Written Answers. - Company Takeovers.

Austin Deasy

Question:

92 Mr. Deasy asked the Tánaiste and Minister for Enterprise, Trade and Employment if it was obligatory for shareholders of a company (details supplied) to sell their shares to another company when they took over that company; and if she will make a statement on the matter. [4093/02]

Company law has been drafted in a way which seeks to both protect the interests of minority investors and which also encourages economic activity. Section 8(3) of the Irish Takeover Panel Act 1997 requires the panel to make rules providing that where a person or persons acting in concert acquire effective control of a company, i.e., where they control not less than 30% of the company's voting rights, the person or persons in control are required to make an offer for all the remaining shares of the company on certain terms. The purpose of this is to protect minority shareholders so that they do not get locked into holding shares in a company, the effective control of which is exercised by another party.

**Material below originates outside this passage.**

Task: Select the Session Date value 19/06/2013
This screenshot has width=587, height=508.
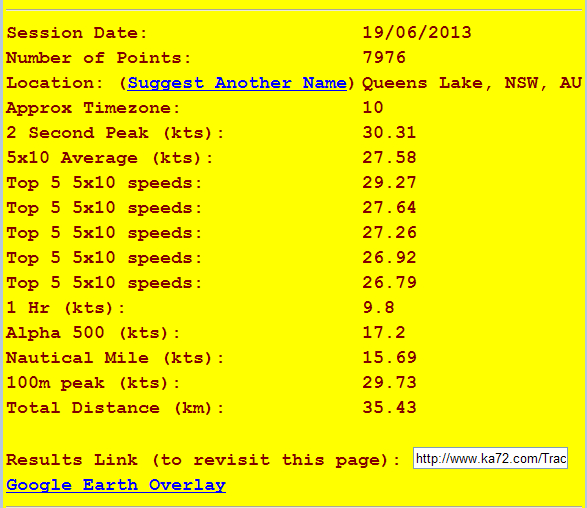Action: (x=417, y=33)
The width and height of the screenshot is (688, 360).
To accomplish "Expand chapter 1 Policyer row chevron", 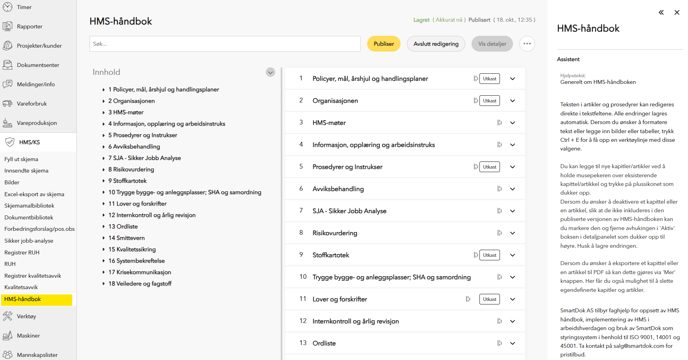I will tap(512, 79).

Under section 204 of the Companies Act 1963, a company that receives acceptance of an offer to acquire 80% of another company's share capital is empowered to acquire the shares of the remaining shareholders. There is an option for such minority shareholders to make an appeal to the courts against any such mandatory acquisition of shares. The rationale behind this compulsory acquisition provision is that it is often not an attractive proposition for a purchasing company to acquire less than 100% of the share capital of another company and acquisition schemes, which are economically desirable might not proceed if this provision did not exist. Accordingly, it will be seen that there is a sensitive balancing of interests to be achieved which in any one case may not satisfy all the parties concerned.